===== Excerpt to read =====

By perhaps seven kya (thousand years ago) a Neolithic culture was evolving among a coalescence of people, the Berbers, in northwest Africa. Earlier, at the long-occupied cave of Haua Fteah in Cyrenaica, "food gatherers with a Caspian flint industry were succeeded by stock breeders with pottery." Material culture progressed, resulting in the Neolithic Revolution with its animal domestication and agriculture advances; craft techniques included imprinted pottery, and finely chipped stone implements (evolved from earlier arrowheads).

"The food gatherers who built up the shell middens round the salt lakes of Tunisia were succeeded by simple food producers, with little change in their flint industry... described as a 'Neolithic of Capsian tradition'. [H]ere at least native food gatherers were not displaced by immigrant farmers [from the east] but themselves adopted a food-producing economy. [In the] Maghreb simple farming culture survived very little alterred for millennia. A site with impressed pottery might date to the sixth millennium b.c. or the second."

===== Extracted data =====

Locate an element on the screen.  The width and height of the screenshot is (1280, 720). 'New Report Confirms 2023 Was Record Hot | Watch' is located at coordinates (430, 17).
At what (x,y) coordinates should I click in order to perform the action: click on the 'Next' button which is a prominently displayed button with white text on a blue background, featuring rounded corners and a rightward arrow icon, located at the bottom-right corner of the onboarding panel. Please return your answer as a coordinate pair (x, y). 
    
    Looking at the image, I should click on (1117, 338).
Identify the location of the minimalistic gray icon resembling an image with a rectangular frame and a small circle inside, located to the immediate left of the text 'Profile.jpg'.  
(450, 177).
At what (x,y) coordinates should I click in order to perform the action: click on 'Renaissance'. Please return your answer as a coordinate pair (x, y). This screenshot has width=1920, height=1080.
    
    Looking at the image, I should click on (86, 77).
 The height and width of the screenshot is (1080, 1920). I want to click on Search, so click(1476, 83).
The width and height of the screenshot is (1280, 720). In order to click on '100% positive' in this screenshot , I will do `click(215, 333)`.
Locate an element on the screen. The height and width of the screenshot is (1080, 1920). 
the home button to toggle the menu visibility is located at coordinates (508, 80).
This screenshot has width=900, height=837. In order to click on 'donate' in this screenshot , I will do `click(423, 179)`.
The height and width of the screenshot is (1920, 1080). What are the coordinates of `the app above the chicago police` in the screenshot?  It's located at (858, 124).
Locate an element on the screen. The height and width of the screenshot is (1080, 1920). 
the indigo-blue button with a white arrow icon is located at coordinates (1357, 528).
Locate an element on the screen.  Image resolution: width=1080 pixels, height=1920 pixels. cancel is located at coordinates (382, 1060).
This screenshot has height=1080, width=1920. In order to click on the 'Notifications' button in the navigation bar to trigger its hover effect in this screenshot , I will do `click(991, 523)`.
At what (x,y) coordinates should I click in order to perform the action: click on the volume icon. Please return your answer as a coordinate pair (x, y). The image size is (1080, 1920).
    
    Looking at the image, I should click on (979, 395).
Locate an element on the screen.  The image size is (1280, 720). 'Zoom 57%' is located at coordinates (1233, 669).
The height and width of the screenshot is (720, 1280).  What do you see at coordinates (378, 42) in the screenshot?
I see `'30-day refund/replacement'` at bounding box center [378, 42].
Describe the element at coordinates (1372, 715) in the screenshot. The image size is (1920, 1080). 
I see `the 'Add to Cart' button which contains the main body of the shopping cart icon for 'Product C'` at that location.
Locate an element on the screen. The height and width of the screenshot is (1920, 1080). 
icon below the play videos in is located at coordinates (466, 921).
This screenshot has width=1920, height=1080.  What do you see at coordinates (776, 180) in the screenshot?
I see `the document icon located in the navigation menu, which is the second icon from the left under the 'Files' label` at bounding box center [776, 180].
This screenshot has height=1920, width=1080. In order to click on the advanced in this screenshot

=====

Copy out the entire passage about the Neolithic in northwest Africa, word for word.

◆ **Your solution**:
By perhaps seven kya (thousand years ago) a Neolithic culture was evolving among a coalescence of people, the Berbers, in northwest Africa. Earlier, at the long-occupied cave of Haua Fteah in Cyrenaica, "food gatherers with a Caspian flint industry were succeeded by stock breeders with pottery." Material culture progressed, resulting in the Neolithic Revolution with its animal domestication and agriculture advances; craft techniques included imprinted pottery, and finely chipped stone implements (evolved from earlier arrowheads).

"The food gatherers who built up the shell middens round the salt lakes of Tunisia were succeeded by simple food producers, with little change in their flint industry... described as a 'Neolithic of Capsian tradition'. [H]ere at least native food gatherers were not displaced by immigrant farmers [from the east] but themselves adopted a food-producing economy. [In the] Maghreb simple farming culture survived very little alterred for millennia. A site with impressed pottery might date to the sixth millennium b.c. or the second."